# Advice - DVC or HGVC?



## krmlaw (Jun 8, 2011)

OK .. planning our annual trip to Disney for 2012. Looking at October again. 

I can grab units at HGVC International Drive or Sea world for as little as 9 points for 2/3 bedrooms for the weeks I need. 

We havent stayed either place. 

LO will be 3.5. 

We are staying at AKV this October, and have stayed at WLV last year. 

Im trying to decide if we should go "non" disney for the week, or stay off property. 

And I cant decide ... 

We rent a car either way, so disney traspo isnt a huge deal, but i do like the bag service. 

We have stayed off property before, but i just dont know if its the same ...

what do you guys think?

would you grab one of the HGVC or low TPU or "spend" the 25 for DVC?


----------



## littlestar (Jun 8, 2011)

I love Hilton.  If you've already stayed at DVC a few times, I think I'd go for a HGVC (especially if you can grab a big unit).  Just remember Hilton is 1 in 4.


----------



## SuzanneSLO (Jun 8, 2011)

We own DVC.  I think the real advantage to DVC is at the walkable resorts: BWV, BCV and BLT.  We stay at BWV every year and finally realized it was ridicuolous to get a rental car when we used it so seldomly.

Of course, October is tough for both BWV and BCV due to the food and wine fesitival.  And BLT is just starting to show up as an exchange, so remains a bit of a gamble.   -- Suzanne


----------



## bnoble (Jun 8, 2011)

Depends on what you want, and how flush you are with trading power points.  If you need to conserve them, this is a nice savings, and those resorts are lovely.  If you have more than you know what to do with, spend 'em.

Right now, I am a little "over-supplied" with timeshare assets vs. my available vacation time, so I'd probably lean that direction.  On the other hand, if your dates are firm, and you *know* you are going, you could also secure these now, get the cancel protection, and cancel them if something you'd rather have comes through later.


----------



## elaine (Jun 8, 2011)

I have stayed at almost all DVCs and HGVC-SW several times.

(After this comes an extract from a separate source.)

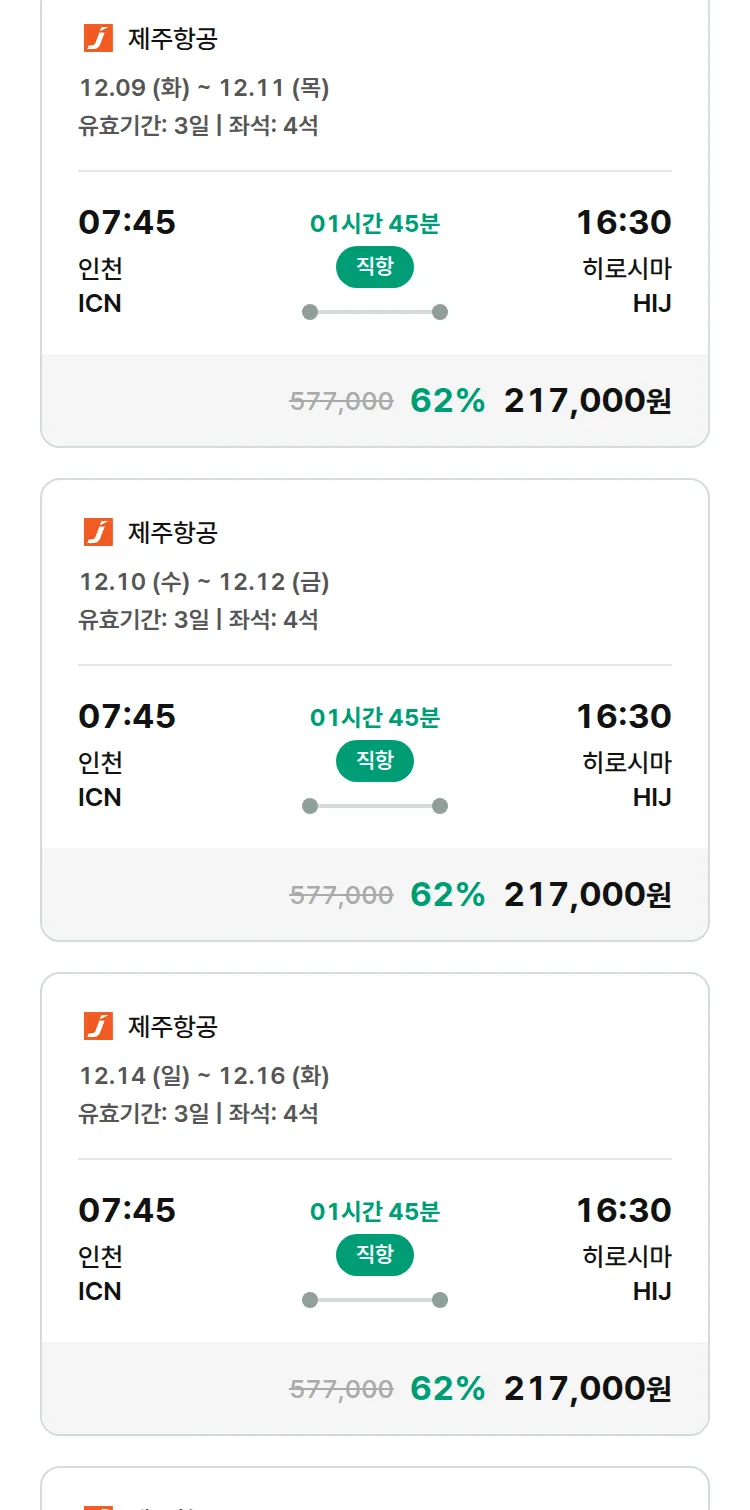The image size is (750, 1510).
Task: Click route line indicator on 12.09 flight
Action: click(x=374, y=312)
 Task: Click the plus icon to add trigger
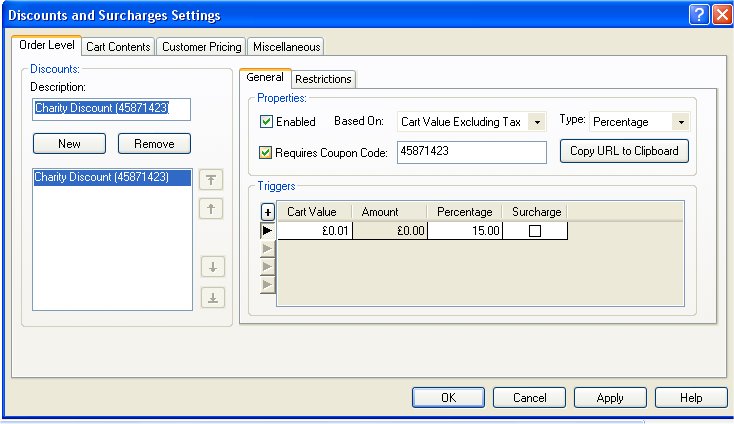click(267, 212)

If you are solely going to WDW and you have tons of points, wait for DVC. If you will be going to SW, then HGVC-SW makes sense as it is so convenient. HGVC is a larger unit than DVC. We just took HGVC for 2012 b/c we are going to Legoland 1 day and Univ. 1-2 days, so onsite was not as important to us and HGVC-SW was sitting online for next Easter. FWIW, we will only consider Houses of Summer Bay, Bonnet Creek, HGVC and Marriotts if DVC is not available for Orlando.


----------



## chriskre (Jun 8, 2011)

I'm a Disneyphile and HGVC units are actually nicer than DVC unless you don't have a car.  Free internet too.   Of course if Bonnet Creek is available then that would be my first choice over HGVC.


----------



## Margariet (Jun 18, 2011)

We prefer the HGVC at International Drive. Large units. Good quality. Saw them last week only for 5 TPU's this December. Great bargains.


----------



## MichaelColey (Jun 18, 2011)

We stayed at AKV last month for the first time, and it's now my all time favorite Orlando resort.  Wyndham Bonnet Creek is second, and VWL or BCV would probably be tied for third.  We haven't stayed at a HGVC yet, but from everything I've read and researched on them, they sound on par with Wyndham Bonnet Creek and the Marriotts.  I don't think you could go wrong with ANY of those.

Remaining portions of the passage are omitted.